桜散る中で

 ずいぶんと昔の話になる。それはまだ日本に電気の光がなく、森も田んぼも山ほどあった頃だ。

 その子はそもそも、生い立ちから不幸の香りを纏わせていた。彼女はある豪商の妾の子として産まれた。腹違いの兄弟達が、立派な屋敷で両親の愛に恵まれてぬくぬくと育っていたのに対し、その子は父の愛を知らず、忙しい母と、貧しい暮らしを営んでいた。

 母の帰りは常に遅く、物心ついたときには一人で飯を食うのが当然だと思っていた。

 それでもささやかだが、確かな幸せがそこにはあった。母はどれだけ生活が苦しくても娘を捨てはしなかった。例え帰りがその子が眠った後になって、なかなか顔を合わせられずとも、親子の絆はそこにあった。

 どんな粗末な飯も母が自分のために一生懸命働いて、買ってくれた物と思えば、白米や鯛なんかより素晴らしいごちそうだった。古い長屋の一室も彼女にとっては桃源郷だった。

 しかしその幸せは、ある日儚く、呆気なく散った。母が病で死んだ。

 そこから先の数年間。少女が生きた日々は地獄も同義だった。彼女は父である豪商の主に引き取られた。

 だがその先、彼女が死ぬまで歩む人生を考えれば。いっそ路上に放り出され、秋に産まれた子猫の様に、冬の寒さにの垂れ死んだ方がましだっただろう。

 父の屋敷は大きかった。きれいな着物もごちそうも装飾具も山ほどあった。しかしその内のどんな小さな物置も、ぼろの着物も、白米一粒でさえその子には与えられなかった。それは父の正妻からの虐待だった。この正妻は潰れた蛙の方がまだ美しいだろうと思えるような、醜い心の持ち主だった。そして顔もそんな本性が滲み出た醜女だった。

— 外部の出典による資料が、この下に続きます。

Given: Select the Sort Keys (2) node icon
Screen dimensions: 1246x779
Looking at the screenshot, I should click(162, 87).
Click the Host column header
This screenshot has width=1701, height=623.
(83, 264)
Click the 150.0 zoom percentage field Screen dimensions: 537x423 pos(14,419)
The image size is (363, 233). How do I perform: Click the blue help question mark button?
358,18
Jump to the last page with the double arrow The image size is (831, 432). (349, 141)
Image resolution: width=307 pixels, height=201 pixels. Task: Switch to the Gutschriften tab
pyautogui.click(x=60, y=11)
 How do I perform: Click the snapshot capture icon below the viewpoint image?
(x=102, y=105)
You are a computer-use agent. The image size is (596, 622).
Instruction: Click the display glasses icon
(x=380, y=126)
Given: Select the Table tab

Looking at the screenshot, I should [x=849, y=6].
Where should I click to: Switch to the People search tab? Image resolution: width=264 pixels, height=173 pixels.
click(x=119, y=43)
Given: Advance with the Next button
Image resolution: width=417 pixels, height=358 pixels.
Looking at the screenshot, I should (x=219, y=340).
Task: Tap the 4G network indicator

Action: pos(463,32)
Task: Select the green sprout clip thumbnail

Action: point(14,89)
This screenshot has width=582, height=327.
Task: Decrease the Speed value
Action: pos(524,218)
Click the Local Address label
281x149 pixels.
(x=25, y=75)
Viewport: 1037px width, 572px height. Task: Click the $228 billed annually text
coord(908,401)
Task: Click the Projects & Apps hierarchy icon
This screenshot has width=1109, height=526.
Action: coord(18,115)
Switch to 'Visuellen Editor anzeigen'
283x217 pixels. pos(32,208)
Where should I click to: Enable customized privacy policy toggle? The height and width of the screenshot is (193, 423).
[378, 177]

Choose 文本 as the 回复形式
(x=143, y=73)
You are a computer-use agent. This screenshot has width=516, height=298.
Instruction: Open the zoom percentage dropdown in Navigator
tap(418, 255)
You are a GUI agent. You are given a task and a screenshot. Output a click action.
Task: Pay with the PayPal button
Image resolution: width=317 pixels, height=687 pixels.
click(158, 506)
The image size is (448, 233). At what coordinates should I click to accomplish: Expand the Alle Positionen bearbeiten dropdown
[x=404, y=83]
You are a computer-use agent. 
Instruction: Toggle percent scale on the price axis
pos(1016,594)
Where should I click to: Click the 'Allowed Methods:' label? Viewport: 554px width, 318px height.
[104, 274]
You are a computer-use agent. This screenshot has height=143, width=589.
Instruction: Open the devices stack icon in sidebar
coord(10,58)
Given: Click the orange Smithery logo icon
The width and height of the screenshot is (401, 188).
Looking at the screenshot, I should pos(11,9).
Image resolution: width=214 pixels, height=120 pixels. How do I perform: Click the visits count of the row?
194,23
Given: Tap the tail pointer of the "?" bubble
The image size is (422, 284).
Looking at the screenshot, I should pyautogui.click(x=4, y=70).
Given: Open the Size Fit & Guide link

 この女は自分が「豪商の主の妻である」ことを何よりもの自慢にしていた。「町一番の豪商の女」は自分以外にいないはずだと思っていた。だから許せなかった。自分以外の女、それも身分の低い貧乏人の女が夫の寵愛を受け、しかも子供まで産んでいたことが。

 だが憎い女は死に、その憎らしい血をたっぷり受け継いだ娘が、性根の腐った女の下に転がり込んできた。この嫌らしい性格の女がその子を苛めぬ訳がなかった。

 その子の寝床は馬屋の汚い藁の上だった。彼女の服は屋敷に来てから一度も変えられなかった。与えられる食事は、屋敷に来る前に食べたものよりずっと粗末なものになった。その上その子は毎日、どんな下っぱの使用人も真っ青になるくらい働かされた。当然幼い少女は汚れて痩せ細った。そしてそれを見て女は実に醜く、嘲笑うのだ。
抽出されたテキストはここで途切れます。